Re: index prefetching

Andres Freund Sat, 28 Feb 2026 14:08:31 -0800

Hi,

On 2026-02-28 14:16:22 -0500, Peter Geoghegan wrote:
> > This is a huge change. Is there a chance we can break it up into more
> > manageable chunks?
>
> I'm open to any ideas about that (like the one you go on to suggest
> about introducing IndexFetchHeapData.xs_blk in its own commit).


The indexscan stats changes, if we want them, are also pretty verbose and
pretty independent.

It'd be great if the move of indexonly visibility check handling from
nodeIndexonlyscan.c into the table AM could be split out, but it might be too
churn-y.  But getting it out of the way first would be nice.


> > A first note: Seems like this needs to update doc/src/sgml/indexam.sgml?
>
> I arbitrarily decided to put all of the sgml doc updates into the
> later prefetching commit. Purely because it was hard to avoid talking
> about prefetching in the docs. I can put minimal sgml doc updates in
> the amgetbatch commit.

Ah, ok.


> > > +/*
> > > + * Location of a BatchMatchingItem that appears in a IndexScanBatch 
> > > returned
> > > + * by (and subsequently passed to) an amgetbatch routine
> > > + */
> > > +typedef struct BatchRingItemPos
> > > +{
> > > +     /* Position references a valid BatchRingBuffer.batches[] entry? */
> > > +     bool            valid;
> > > +
> > > +     /* BatchRingBuffer.batches[]-wise index to relevant IndexScanBatch 
> > > */
> > > +     uint8           batch;
> > > +
> > > +     /* IndexScanBatch.items[]-wise index to relevant BatchMatchingItem 
> > > */
> > > +     int                     item;
> > > +} BatchRingItemPos;
> >
> > Does item actually need to be a 32bit int?  This way there's a hole and
> > presumably IndexScanBatch.items[] has a limited size?
>
> We don't allocate more than one of these BatchRingItemPos structs
> anywhere, and always do so on the stack.

Hm? There are two in BatchRingBuffer and I don't see any on the stack?

It probably still doesn't matter though, compared to the size of
BatchRingBuffer.batches (once it's beyond the toy size).


> I think that we rely on them
> being signed within _bt_readpage, when it generates its return value,
> here:
>
> """
> return (newbatch->firstItem <= newbatch->lastItem);
> """

> During a forwards scan _bt_readpage that returns no items, we'll
> return false when "newbatch->lastItem = itemIndex - 1;" makes
> newbatch->lastItem have the value -1 (note that newbatch->firstItem is
> always 0 during a _bt_readpage in the forwards scan direction).
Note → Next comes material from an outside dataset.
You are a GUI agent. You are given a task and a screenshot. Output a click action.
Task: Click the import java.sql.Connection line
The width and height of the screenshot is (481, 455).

Isn't that about a different field? Ah, I see, you later say they have to be
the same type as BatchRingItemPos.item.


This actually reminds me that it's not entirely clear to me what firstItem,
lastItem mean:

        /*
         * Matching items state for this batch.  Output by index AM for table 
AM.
         *
         * The items array is always ordered in index order (ie, increasing
         * indexoffset).  When scanning backwards it is convenient for index AMs
         * to fill the array back-to-front, so we start at the last slot and 
fill
         * downwards.  Hence they need a first-valid-entry and a 
last-valid-entry
         * counter.
         */
        int                     firstItem;              /* first valid index in 
items[] */
        int                     lastItem;               /* last valid index in 
items[] */

I think it should at very least state that -1 is used to indicate there are no
items.

I take it that if firstItem == lastItem, there's exactly one item?
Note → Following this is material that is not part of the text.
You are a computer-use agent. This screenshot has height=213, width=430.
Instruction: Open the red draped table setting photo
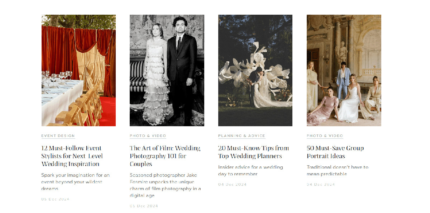[x=78, y=70]
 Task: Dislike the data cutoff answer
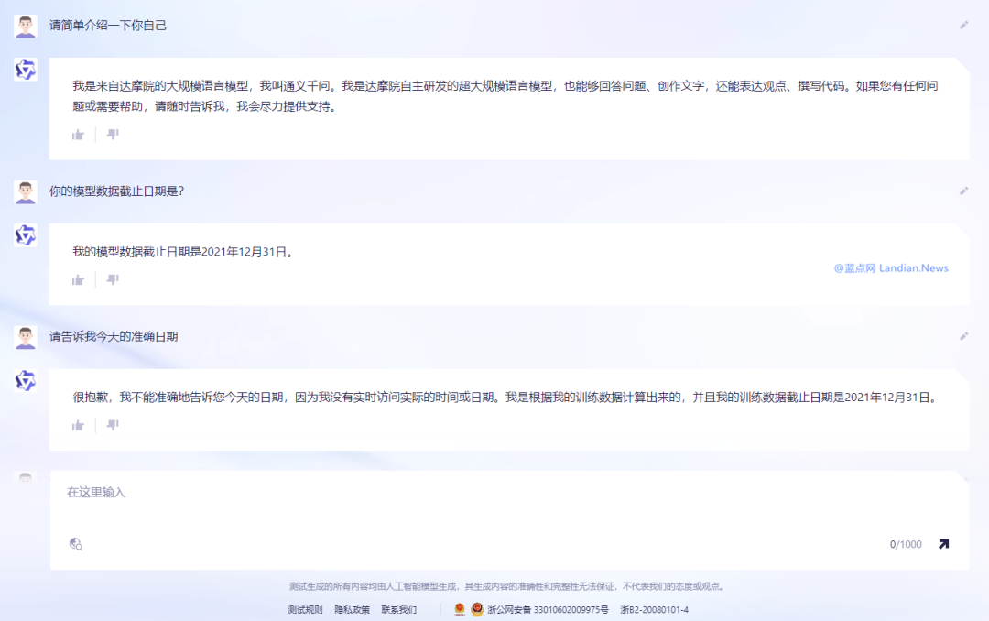pyautogui.click(x=112, y=278)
> > > +     BlockNumber currPage;           /* Index page with matching items */
> > > +     BlockNumber prevPage;           /* currPage's left link */
> > > +     BlockNumber nextPage;           /* currPage's right link */
> >
> > Hm. Are these, and some of the later fields, generic enough for all index
> > types? There IIRC are index types out there that don't use buffers or blocks
> > in that sense.
> >
> > I wonder if individual index AMs need a way to influence what is stored per
> > batch.
>
> How strongly do you feel about it?

I think it's a problem, too prescriptive about what exactly an indexam might
need and how it stores data.


> Many months ago, this struct provided a way for index AMs to provide
> their own state in each batch. But I ultimately concluded that the
> overhead of that approach was a problem.

With the approach that I hand waved at, namely to use one allocation for both
the AM private state and the generic state, that should not be a real issue?
There should be maybe 2-3 cheap instructions to translate?  I've expanded on
that further down.


> > > +     Buffer          buf;                    /* currPage buf (invalid 
> > > means unpinned) */
> > > +     XLogRecPtr      lsn;                    /* currPage's LSN */
> > > +
> > > +     /* scan direction when the index page was read */
> > > +     ScanDirection dir;
> > > +
> > > +     /*
> > > +      * knownEndLeft and knownEndRight are used by table AMs to track 
> > > whether
> > > +      * there may be matching index entries to the left and right of 
> > > currPage,
> > > +      * respectively.  This helps them to avoid repeatedly calling 
> > > amgetbatch.
> > > +      */
> > > +     bool            knownEndLeft;
> > > +     bool            knownEndRight;
> >
> > If I understand correctly, these mean that that we'd reach the end of the 
> > scan
> > in one direction?  If so, why does it use left/right instead of
> > forward/backward?
>
> The names are based on the existing, similar moreLeft and moreRight
> fields used by both nbtree and hash. I'm not attached to any of these
> names. Feel free to suggest alternatives.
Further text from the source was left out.